:: PASSAGE ::

A look back at 2019

The Community News reviews the year that was for St. Louis County

Looking back, 2019 was an eventful year here in St. Louis County. As we flip the calendar to 2020, we at the Community News thought it would be a good time to look back at what transpired over the past 12 months. We have collected the highlights and remember all of the difference-makers in our community in 2019.

January

A valuable resource

“If you ever lose your compassion for what you’re doing and the people you’re helping, you’re no longer doing yourself a service or the people that you serve. It’s time to look for another job.”

Those were the words that Hazelwood Officer Timothy Benning recalled from one of his mentors when he started out as a young officer for Jennings. As of Jan. 16, the St. Louis native had served as a police officer for 36 years. Benning began his service in law enforcement in 1982 and has spent the last 30 years serving Hazelwood.

:::
:: INFORMATION SUPPLIED ::

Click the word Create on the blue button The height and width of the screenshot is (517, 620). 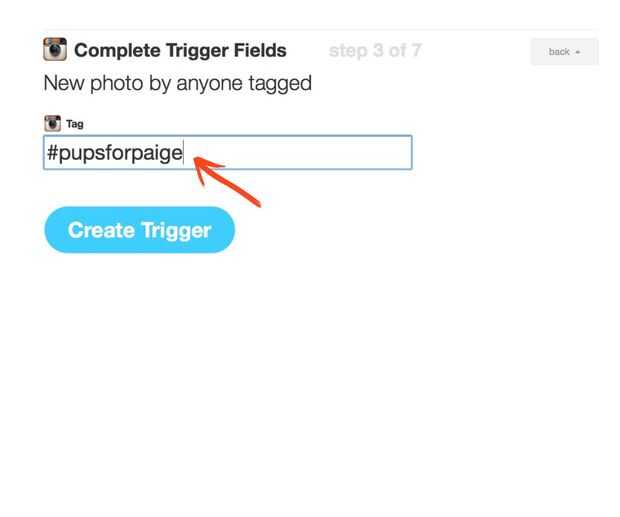pyautogui.click(x=101, y=230)
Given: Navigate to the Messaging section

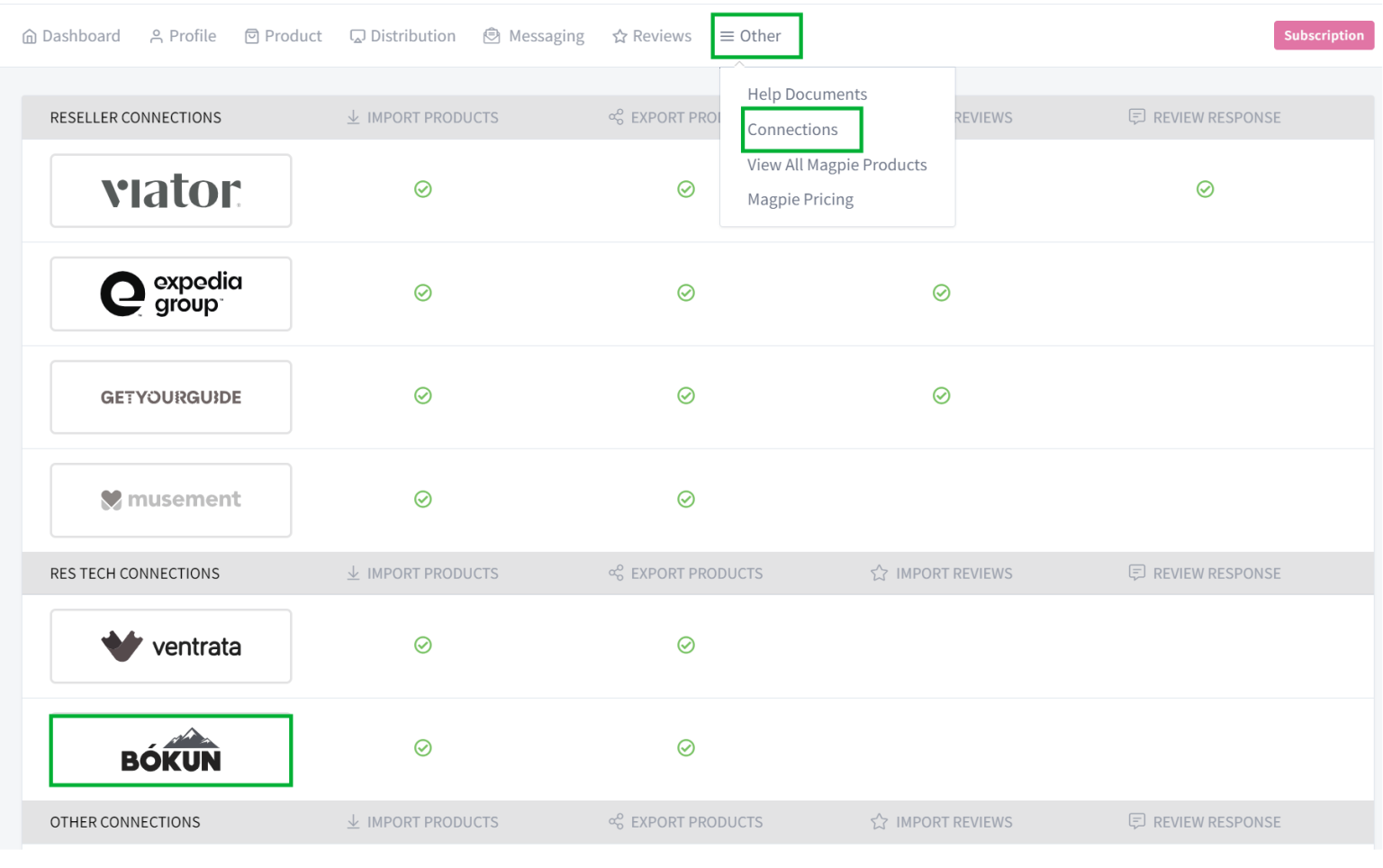Looking at the screenshot, I should click(x=534, y=36).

:::

__EXERCISE__
Continue the St. Louis County 2019 year-in-review from where it stops.

__OUTPUT OF THE TASK__
Benning, who was awarded a Police Officer of the Year Award by the Florissant Rotary Club in December 2018, shared what it means for him to serve the community, particularly as a school resource officer for Hazelwood West Middle School.

February

Upgrading the grid

On Feb. 15, Ameren Missouri announced its Smart Energy Plan that will transform Missouri’s energy grid and change how customers receive and use energy. Over the period of five years the plan will include more than 5.3 billion in capital investments in 2,000 projects across the state, including approximately $1 billion in electric investments in 2019. 

One of those projects includes the implementation of a $28 million Pershall Substation located at 8680 Pershall Road in Hazelwood.

Kevin Anders, Vice President of Operation and Technical Services shared, “The customers that will be affected by this particular project is (approximately) 12,000 businesses and residences in North County. The area is bounded by I-270 on the north side to West Florissant on the east side, I-170 on the west side, and I-70 on the south side. If you’re in that area your reliability will benefit. It is a substation that will replace four other substations in that area that were built in the 1950s and 60s. The energy that this substation receives will come directly from the transmission system; none of the four subs that we’ll replace does that. That alone will improve reliability.”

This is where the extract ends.